Solved – LASSO plot label lines with names using glmnet

data visualizationglmnetlassor

First, thanks to all of you, this message board is truly helpful, at least up until now;) I used the search option and checked all related questions about LASSO but I could not find an appropriate related topic. So, I hope someone might be able to give me a hint to the following problem.

I would like to point out that I am not a native speaker, so many apologies if there exist some grammatical mistakes or if my questions are not 100% understandable at a first glance. Moreover, this is my first post, so if there is a better way clarifying my issue, let me know:).

Also I am new to R and especially to the glmnet package. Therefore, pretty "deep" commands might be confusing to me:)

My data set consists of 17 columns and 3353 rows. The first column is my dependent variable defined as Abnormal Log-Return (of the Henry Hub natural gas price). The remaining columns are my predictor variables in the following order:
(1) Production, (2) Consumption, (3) Storage, (4) RotaryRigCount, (5) Employment, (6) ProducerPriceIndex, (7) LNGImport, (8) PipelineExport, (9) U.S. GDP, (10) 3Month T-Bill, (11) S&P 500, (12) M1 MoneySupply, (13) IndustrialProduction, (14) TradeWeightedDollarIndex, (15) WTICrudeOil and (16) FuturesPrice. All predictor variables are transformed as Log-Returns.

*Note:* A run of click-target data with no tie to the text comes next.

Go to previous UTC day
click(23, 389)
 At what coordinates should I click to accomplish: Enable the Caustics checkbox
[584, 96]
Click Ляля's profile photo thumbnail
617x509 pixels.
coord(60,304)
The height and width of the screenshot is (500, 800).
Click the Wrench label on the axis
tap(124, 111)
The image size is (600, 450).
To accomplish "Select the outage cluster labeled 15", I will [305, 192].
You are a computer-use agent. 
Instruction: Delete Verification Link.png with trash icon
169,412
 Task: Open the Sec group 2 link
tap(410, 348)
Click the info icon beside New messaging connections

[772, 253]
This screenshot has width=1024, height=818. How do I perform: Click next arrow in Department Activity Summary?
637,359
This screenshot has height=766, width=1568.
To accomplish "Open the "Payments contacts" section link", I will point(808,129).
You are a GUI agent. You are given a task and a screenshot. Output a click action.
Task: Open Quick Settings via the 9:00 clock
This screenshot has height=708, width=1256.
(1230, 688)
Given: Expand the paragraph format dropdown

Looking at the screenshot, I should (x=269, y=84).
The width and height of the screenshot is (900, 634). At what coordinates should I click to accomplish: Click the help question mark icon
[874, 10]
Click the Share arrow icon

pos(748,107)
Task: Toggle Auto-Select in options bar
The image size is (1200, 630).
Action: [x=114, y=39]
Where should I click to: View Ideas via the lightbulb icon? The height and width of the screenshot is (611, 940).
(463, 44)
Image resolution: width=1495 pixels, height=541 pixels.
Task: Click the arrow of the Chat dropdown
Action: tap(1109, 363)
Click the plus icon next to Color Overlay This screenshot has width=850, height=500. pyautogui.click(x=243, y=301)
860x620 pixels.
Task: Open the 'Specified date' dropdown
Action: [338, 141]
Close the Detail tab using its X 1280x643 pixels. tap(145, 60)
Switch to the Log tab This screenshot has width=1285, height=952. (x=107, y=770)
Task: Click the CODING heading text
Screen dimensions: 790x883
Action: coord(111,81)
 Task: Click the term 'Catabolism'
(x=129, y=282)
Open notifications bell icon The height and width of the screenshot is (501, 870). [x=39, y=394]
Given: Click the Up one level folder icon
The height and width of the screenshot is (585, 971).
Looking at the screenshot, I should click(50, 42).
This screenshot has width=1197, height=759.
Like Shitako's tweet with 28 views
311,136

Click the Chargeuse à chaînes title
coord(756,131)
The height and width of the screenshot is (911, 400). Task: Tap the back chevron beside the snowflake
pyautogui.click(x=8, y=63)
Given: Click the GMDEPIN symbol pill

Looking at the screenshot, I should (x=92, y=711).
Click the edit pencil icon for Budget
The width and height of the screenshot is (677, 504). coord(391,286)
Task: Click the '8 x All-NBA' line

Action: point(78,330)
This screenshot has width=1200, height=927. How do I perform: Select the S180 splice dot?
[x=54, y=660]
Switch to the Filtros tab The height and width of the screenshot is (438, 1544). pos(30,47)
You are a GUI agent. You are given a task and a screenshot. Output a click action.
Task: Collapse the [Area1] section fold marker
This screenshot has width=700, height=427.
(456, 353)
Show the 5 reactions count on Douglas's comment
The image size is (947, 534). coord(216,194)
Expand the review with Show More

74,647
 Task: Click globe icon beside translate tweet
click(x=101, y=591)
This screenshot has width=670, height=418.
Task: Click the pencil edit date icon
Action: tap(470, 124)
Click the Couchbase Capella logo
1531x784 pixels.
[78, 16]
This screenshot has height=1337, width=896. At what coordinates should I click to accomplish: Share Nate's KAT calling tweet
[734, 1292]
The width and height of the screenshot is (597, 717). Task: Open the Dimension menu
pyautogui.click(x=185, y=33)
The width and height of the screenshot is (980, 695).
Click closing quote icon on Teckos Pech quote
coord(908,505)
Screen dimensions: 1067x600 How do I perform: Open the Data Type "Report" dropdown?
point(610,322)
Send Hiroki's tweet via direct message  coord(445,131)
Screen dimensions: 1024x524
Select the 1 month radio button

I have two questions about the following plot:

enter image description here

First Question:

I want to label JUST the lines (coefficients of the predictor variables) in the graph which are at the end not forced to zero (I used lambda.min, computed with 10-fold cross-validation).

So being precisely, my results indicate, after having used the glmnet.predict, that (1) Production, (3) Storage, (4) Rotary, (6) ProducerPriceIndex, (7) LNGImport, (8) PipelineExport, (9) U.S. GDP, (10) 3Month T-Bill, (15) WTICrudeOil and (16) FuturesPrice, are not forced to zero.

What I think is: R or actually the glmnet package should somehow know which line in the graph belongs to the corresponding variable. Since I use the command:

plot(lasso.model, xvar="lambda", label=TRUE)

this seems to be right. The lines are labeled with figures and I also assume that these figures belong to the corresponding predictor variable. Meaning, the (blue) line labeled as 16 should therefore be FuturesPrice. Am I right?

Now, let us assume I am right that the blue line at the top of the graph is the predictor variable FuturesPrice. Then, I would like the word "FuturesPrice" standing left to the line in color black. Furthermore, if for instance the pink line (second highest) is LNGImport, I would like the word "LNG Import" standing left to the line and so on. But just for the variables which are not forced to zero!

In addition, I would like to have some lines or arrows from the word to the line in order to distinct better when lines are very closed together.

I edited the above graph to show you what I really mean:

Edited Plot

Second Question:

I want that all lines are colored in gray, except those which will not forced to zero. So referring to the above example, the lines of FuturesPrice and LNGImport should be in red, whereas all the others should be in gray.

I know that with the command plot, one is able to change the color using the option col="gray". But this changes all lines in gray. Might there any possibility in reaching this?

I hope my questions are comprehensible:)

Thank you a lot in advance.

Best Answer

The plot_glmnet function in the plotmo package allows more flexibility in the way labels are handled and can handle the issues you mention. For example, the following code

library(glmnet)
mod <- glmnet(as.matrix(mtcars[-1]), mtcars[,1])
library(plotmo) # for plot_glmnet
plot_glmnet(mod)                             # default colors
plot_glmnet(mod, label=5)                    # label the 5 biggest final coefs
g <- "gray" 
plot_glmnet(mod, col=c(2,2,g,g,g,g,g,3,3,3)) # specify color of each line
plot_glmnet(mod, col=c(2,2,0,0,0,0,0,3,3,3)) # specify color=0 for no line

gives

plot http://www.milbo.org/doc/plot-glmnet-labels.png

Futher examples may be found in Chapter 6 in plotres vignette which is included in the plotmo plotmo package.